Can an ApoE Mimetic Peptide Reduce Rates of Secondary Brain Injury?
Despite the identification of multiple neuroprotective strategies in animal models of brain injury, none of these interventions have been successfully translated to patients in randomized, controlled clinical trials. Thus, patients with acute brain injury have few therapeutic options.
Duke researchers hope to change that, launching a phase 2 clinical trial in July 2017 to test whether a small apolipoprotein E (apoE) mimetic peptide can downregulate neuroinflammation and reduce secondary brain injury following intracerebral hemorrhage (ICH)—a life-threatening condition that represents approximately 10% of all strokes.
The new trial, which follows a recent phase 1 dose-escalation study demonstrating the safety and tolerability of the peptide, is the culmination of more than 20 years of work by Duke neurologist Daniel Laskowitz, MD, MHS, and his team of collaborators.
The groundwork for his research was laid more than 20 years ago when Duke investigators determined that the E4 isoform of apoE is associated with Alzheimer disease. Further research showed that APOE polymorphism could play a role in modifying outcomes following acute brain injury. These observations led Laskowitz to begin studying the role of apoE in neuroinflammation and responses to acute brain injury.

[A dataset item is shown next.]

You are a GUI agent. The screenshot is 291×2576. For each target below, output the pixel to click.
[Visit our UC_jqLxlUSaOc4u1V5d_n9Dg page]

The subsequent finding that apoE has a receptor-binding region that can bind to cells in the brain and modify neuroinflammatory responses led Laskowitz to seek to make apoE “druggable.” The inherent challenge, he explains, was finding a way to deliver apoE to the brain, given that the intact protein cannot readily cross the blood–brain barrier.
Laskowitz and his team began testing apoE peptide mimetic therapies for their ability to cross the blood–brain barrier and bind to glial cells to downregulate inflammatory responses and induce nerve protection. One peptide in particular showed high efficacy and low toxicity rates in cell culture and animal models of ICH: CN-105, a peptide designed by mimicking the amino acids of the receptor-binding face of the apoE α helix. The next step would be to test the safety and efficacy of the peptide in clinical trials.
Although he recused himself from the initial trial (and the subsequent phase 2 study) to ensure the results would not be biased by his extensive involvement developing the drug, Laskowitz worked closely with Duke neurologist Jeffrey Guptill, MD, and the Duke Clinical Research Unit to get the phase 1 dose-escalation study off the ground.
The new phase 2 study is being led by Michael Luke James, MD, at the Duke Clinical Research Unit, who will coordinate with Duke lead Christa Swisher, MD, to enroll patients at Duke and 3 additional sites: Wake Forest University, University of Virginia, and the Medical University of South Carolina. Each center plans to enroll 15 patients, who will be followed for 3 months.
In the study, investigators will examine evidence of edema and swelling on computed tomography following treatment with CN-105 for ICH. Outcomes will be compared with those from a cohort of historical controls. If the results are promising, the next step will be to conduct a larger, placebo-controlled study.
“I’ve worked in the neurointensive care unit my whole career,” Laskowitz remarks. “One of my biggest frustrations has been our failure to develop any effective neuroprotective therapies. It would be really exciting to finally have something to offer.”